Brief: Produce word for word the lines of the data below running from the one that has "Where should I" to the one that has "Click the privacy shield icon", inclusive, and no others.

Exercise materials:
--- START ---

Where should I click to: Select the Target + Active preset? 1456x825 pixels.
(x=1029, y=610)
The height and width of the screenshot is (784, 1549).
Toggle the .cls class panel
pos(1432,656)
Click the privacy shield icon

--- END ---
--- START ---

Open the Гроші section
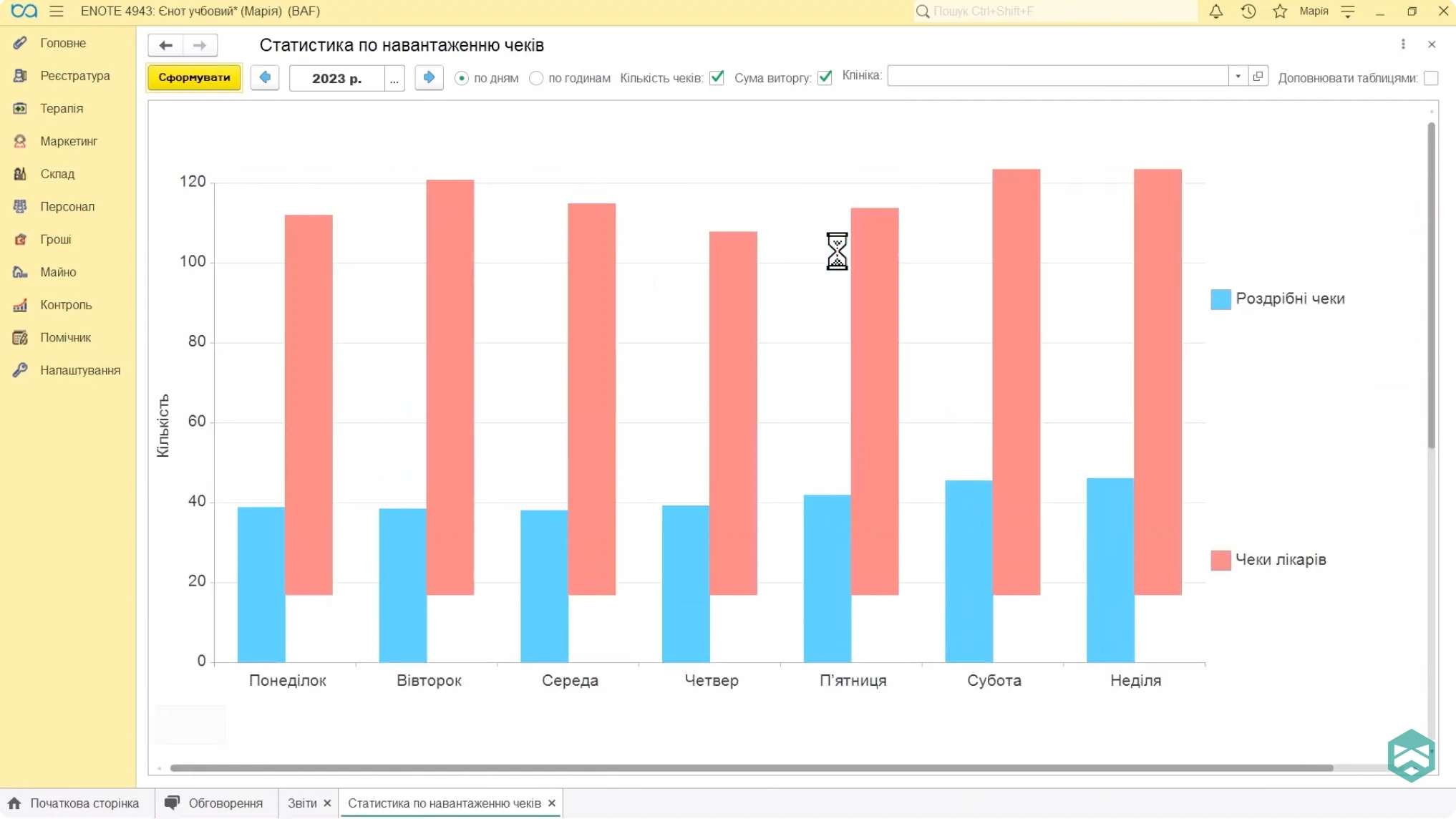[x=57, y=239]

--- END ---

Exercise output:
Where should I click to: Select the Target + Active preset? 1456x825 pixels.
(x=1029, y=610)
The height and width of the screenshot is (784, 1549).
Toggle the .cls class panel
pos(1432,656)
Click the privacy shield icon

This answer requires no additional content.